MATH1324 Assignment 3

Exploring the difference between weights after a specific diet plan

Hewayalage Vishva Lahiru Kantha Abeyrathne (s3735195) Kodithuwakku Arachchige Iresh Udara Kaushalya (s3704769)

Last updated: 28 October, 2018

RPubs link information

Rpubs link: http://rpubs.com/Vishva/MATH1324Assignment3

Introduction

People normally experiment with certain diet plans either to increase or decrease their respective weights.
Consequently, they monitor their weights in different periods in order to check whether diet plan is working or not.
It would be a decisive factor for them in terms of continuing their diet plans.
Comparison between weights before diet plan and weights after the diet plan would aid in exploring any existing difference between both the situations.
“Does diet plan reduce the weight of a person?” would be the main question to answer using statsitical analysis.

Problem Statement

Main objective of this investigation is to explore the difference between weights of the people before the diet plan and weights of the people after the diet plan.
Since weights before diet plan and weights after diet plan has been taken form the same population, measurements can be stated as “dependent” or “paired”.
Thefore, “paired-samples t-test” would be the best way to check for any significant difference or mean change in both the situations.

Problem Statement Cont.

Descriptive Statistics will be used to observe summary of both the situations (before & after) and summary of difference between mean values of both the situations.
Line plot will be used as a visualization tool to identify similarities between both weights.
Further, Box plot will be created with difference of weights in both the situations in order to identify any possible outliers prior to Paired-samples t-test.
Q-Q plot will be in use to observe the normality of the distribution in order to make sure that normality assumption is valid for Paired-sample t-test.
Finally, Paired-Sapmple t-test will be applied for distribution specifying relavant null hypothesis and alternative hypothesis in order to arrive to a decision.

Data

The Diet data set contains information on 78 people using one of three diets.
Data set is open to be used for any statistical analysis.
Link for the Dataset : https://www.sheffield.ac.uk/mash/statistics2/data
It contains 7 varibles as following.
- Person (Participant Number) -> Integer
- Gender -> Integer (Supposed to be a factor)
- Age -> Integer
- Height -> Integer
- pre.weight (Weight before diet) -> Integer
- Diet -> Integer (Supposed to be a factor)
- weight6weeks (Weight after 6 weeks of diet)-> Numeric

Data Cont.

“pre.weight” and “weight6weeks” can be identified as critical variables in this test.
Scale of “pre.weight” variable is between 58 and 103 while scale of “weight6weeks” stands between 53 and 103.
“Gender” and “Diet” are two factor variables in the dataset.
- Gender (Levels = “Female” “Male”)
- Diet (Levels = “Diet1” “Diet2” “Diet3”)
Originally, both “Gender” and “Diet” variables were in integer format.
Both “Gender” and “Diet” variable converted to factor variables after exploring the structure of the variables.

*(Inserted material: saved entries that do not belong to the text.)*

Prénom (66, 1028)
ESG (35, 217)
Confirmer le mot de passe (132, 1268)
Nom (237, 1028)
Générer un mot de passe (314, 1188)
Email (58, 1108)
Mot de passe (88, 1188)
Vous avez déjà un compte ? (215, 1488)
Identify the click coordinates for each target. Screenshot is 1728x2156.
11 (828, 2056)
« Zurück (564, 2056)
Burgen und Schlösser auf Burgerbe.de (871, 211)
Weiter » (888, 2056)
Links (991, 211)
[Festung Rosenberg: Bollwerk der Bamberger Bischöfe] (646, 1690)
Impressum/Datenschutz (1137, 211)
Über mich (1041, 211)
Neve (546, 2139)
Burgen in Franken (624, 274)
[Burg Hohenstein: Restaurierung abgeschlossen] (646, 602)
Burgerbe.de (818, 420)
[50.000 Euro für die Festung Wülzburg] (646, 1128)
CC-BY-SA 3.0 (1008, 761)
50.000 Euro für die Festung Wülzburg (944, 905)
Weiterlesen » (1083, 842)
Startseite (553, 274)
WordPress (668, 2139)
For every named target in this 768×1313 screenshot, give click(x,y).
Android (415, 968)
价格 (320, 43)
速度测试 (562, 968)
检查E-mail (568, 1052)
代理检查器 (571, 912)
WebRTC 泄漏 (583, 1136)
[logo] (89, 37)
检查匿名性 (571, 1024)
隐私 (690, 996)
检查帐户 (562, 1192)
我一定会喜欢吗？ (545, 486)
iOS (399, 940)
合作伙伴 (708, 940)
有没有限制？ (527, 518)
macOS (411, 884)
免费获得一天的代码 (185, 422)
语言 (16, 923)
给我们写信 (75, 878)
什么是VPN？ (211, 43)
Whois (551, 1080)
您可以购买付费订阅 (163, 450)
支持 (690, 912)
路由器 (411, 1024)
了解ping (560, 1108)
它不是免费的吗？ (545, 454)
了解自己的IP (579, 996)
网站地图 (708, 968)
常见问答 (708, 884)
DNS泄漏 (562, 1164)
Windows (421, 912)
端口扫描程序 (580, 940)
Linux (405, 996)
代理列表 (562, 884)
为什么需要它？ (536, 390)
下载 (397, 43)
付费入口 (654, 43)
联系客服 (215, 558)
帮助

Descriptive Statistics and Visualisation

Descriptive statistics were generated for “pre.weight” and “weight6weeks” variables.

#Descriptive Statistics for weight6weeks and pre.weight
Diet %>%summarise(
  Mean_weight6weeks = mean(weight6weeks, na.rm = TRUE),
  SD_weight6weeks= sd(weight6weeks, na.rm = TRUE),
  Mean_pre.weight = mean(pre.weight, na.rm = TRUE),
  SD_pre.weight= sd(pre.weight, na.rm = TRUE),
  Mean_Difference= mean(weight6weeks - pre.weight, na.rm = TRUE),
  SD_Difference = sd(weight6weeks - pre.weight, na.rm = TRUE),
  n = n()
) -> table1

knitr::kable(table1)

Mean_weight6weeks	SD_weight6weeks	Mean_pre.weight	SD_pre.weight	Mean_Difference	SD_Difference	n
68.68077	8.924504	72.52564	8.723344	-3.844872	2.551478	78

Descriptive Statistics and Visualisation Cont.

Created “weight_difference” column by getting the difference of “pre.weight” and “weight6weeks” columns using mutate () function.
Descriptive statistics were generated for “weight_difference” variable.

#Create differences Column (weight_difference)
Diet <- Diet %>% mutate(weight_difference = weight6weeks - pre.weight)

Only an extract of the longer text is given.